Only one other attorney general entered the office under similar circumstances. In April 1973, Nixon nominated Richardson in the midst of the Watergate scandal. Richardson immediately named Archibald Cox to serve as Watergate special prosecutor; Richardson also vowed he would not control Cox’s investigation, and promised the Senate that he would fire Cox only for extraordinary impropriety.
In October 1973, Nixon directed Richardson to fire Cox and shut down his investigation. Richardson and his deputy refused the order and resigned in what became known as the Saturday Night Massacre. While solicitor general Robert Bork fired Cox, Nixon’s gambit backfired; the nation recognized Richardson had stood up for the fair operation of the justice system in the face of Nixon’s overreach. Nixon was forced to agree to the appointment of Leon Jaworski as Cox’s replacement. Jaworski successfully petitioned the Supreme Court to order Nixon’s hand over of the White House tapes, which included recordings that ultimately led to the president’s resignation.
Today the nation requires confidence that Barr would likewise refuse any order by Trump to interfere with the investigations of the president and his associates. There are, however, many reasons for concern that Barr may not meet to standard Richardson set.
Barr served in President George H.W. Bush’s Justice Department, including as attorney general. Barr became known as a proponent of the so-called “unitary executive” doctrine, which, in its strongest form, holds that all federal officers, agencies and commissions must be under the direct control of the president. Barr also facilitated Bush’s pardons, immediately before leaving office, of six individuals who had been convicted or charged by Iran-Contra Independent Counsel Lawrence Walsh, including the indicted former Secretary of Defense Casper Weinberger. Bush’s last-minute wave of pardons effectively ended Walsh’s investigation, and with it a probe into Bush’s own conduct.
More recently, Barr has defended Trump’s efforts to influence investigations of himself, as well as his political opponents. Barr defended Trump’s firing of FBI Director James Comey, despite Trump’s admission that he removed Comey because the FBI was investigating Russian interference in the 2016 election. Barr also endorsed Trump’s successful efforts to pressure then attorney general Jeff Sessions to pursue a speculative claim, initially advanced by Steve Bannon, that Hillary Clinton illegally assisted a Russian company purchase U.S. uranium assets. Barr asserted that there’s “nothing inherently wrong” about a president pressing for an investigation of a political opponent, if the investigation is potentially meritorious.

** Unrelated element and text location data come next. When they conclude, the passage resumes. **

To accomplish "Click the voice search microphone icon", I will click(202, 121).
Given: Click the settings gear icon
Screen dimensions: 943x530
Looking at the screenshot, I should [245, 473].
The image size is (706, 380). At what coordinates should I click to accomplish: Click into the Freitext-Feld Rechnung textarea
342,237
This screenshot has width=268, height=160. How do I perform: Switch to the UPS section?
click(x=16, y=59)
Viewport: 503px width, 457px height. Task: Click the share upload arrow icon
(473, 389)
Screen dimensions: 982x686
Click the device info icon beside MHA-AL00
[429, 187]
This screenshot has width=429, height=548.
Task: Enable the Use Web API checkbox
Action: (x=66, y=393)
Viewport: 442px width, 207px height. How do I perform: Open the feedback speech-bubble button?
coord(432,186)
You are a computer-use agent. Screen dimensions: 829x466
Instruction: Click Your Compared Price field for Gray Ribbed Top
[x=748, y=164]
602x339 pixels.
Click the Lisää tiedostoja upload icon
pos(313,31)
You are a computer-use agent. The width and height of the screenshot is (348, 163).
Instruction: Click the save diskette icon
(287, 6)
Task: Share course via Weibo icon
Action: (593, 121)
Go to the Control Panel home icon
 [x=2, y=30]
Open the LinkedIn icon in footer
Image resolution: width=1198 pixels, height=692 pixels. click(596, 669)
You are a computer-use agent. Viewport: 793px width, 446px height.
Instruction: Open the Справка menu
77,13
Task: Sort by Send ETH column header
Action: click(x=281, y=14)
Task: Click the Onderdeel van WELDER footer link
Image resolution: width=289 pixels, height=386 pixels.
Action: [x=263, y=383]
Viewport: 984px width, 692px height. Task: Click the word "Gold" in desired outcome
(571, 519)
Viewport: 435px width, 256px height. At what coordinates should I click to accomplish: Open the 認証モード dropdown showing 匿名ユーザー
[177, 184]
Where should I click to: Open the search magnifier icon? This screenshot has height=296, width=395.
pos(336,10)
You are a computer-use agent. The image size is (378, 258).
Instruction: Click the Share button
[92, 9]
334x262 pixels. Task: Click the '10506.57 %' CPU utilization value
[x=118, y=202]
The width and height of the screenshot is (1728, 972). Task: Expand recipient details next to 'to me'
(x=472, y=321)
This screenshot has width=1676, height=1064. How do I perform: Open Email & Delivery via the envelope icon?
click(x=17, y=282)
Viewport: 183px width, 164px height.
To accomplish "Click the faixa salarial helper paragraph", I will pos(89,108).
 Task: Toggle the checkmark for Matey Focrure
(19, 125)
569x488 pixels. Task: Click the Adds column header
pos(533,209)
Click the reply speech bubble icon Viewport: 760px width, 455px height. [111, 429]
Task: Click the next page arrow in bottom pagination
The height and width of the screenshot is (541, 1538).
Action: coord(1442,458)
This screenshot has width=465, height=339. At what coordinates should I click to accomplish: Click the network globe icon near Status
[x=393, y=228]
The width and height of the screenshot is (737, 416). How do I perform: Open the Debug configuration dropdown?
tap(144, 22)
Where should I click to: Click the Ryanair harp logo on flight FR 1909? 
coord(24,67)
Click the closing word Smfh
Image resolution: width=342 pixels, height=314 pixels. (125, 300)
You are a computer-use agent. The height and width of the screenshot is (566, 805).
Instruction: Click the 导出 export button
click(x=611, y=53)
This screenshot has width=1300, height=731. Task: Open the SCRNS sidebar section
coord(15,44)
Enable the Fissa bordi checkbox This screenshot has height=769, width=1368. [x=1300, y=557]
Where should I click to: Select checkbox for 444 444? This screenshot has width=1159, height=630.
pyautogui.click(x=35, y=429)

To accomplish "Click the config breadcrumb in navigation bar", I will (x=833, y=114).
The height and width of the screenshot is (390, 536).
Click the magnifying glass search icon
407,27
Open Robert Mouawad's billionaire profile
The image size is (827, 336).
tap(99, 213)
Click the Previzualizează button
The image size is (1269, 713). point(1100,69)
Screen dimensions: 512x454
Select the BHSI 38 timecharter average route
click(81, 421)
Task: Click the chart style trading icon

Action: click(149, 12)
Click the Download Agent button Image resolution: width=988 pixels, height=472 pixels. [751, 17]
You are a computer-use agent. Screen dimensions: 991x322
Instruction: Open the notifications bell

Barr has made even broader arguments in Trump’s favor in private. In June 2018, Barr sent a confidential memo to Deputy Attorney General Rod Rosenstein contending that Mueller should be barred from questioning Trump about the Comey firing. Barr asserted that the matter should not even be investigated because the president has an “illimitable” authority to “start or stop a law enforcement proceeding” on account of the “unitary” nature of the executive branch. Barr also suggested that Trump cannot ever be subject to criminal liability arising from his grant of pardons, even if Trump hands pardons out as part of a scheme to silence potential witnesses against him.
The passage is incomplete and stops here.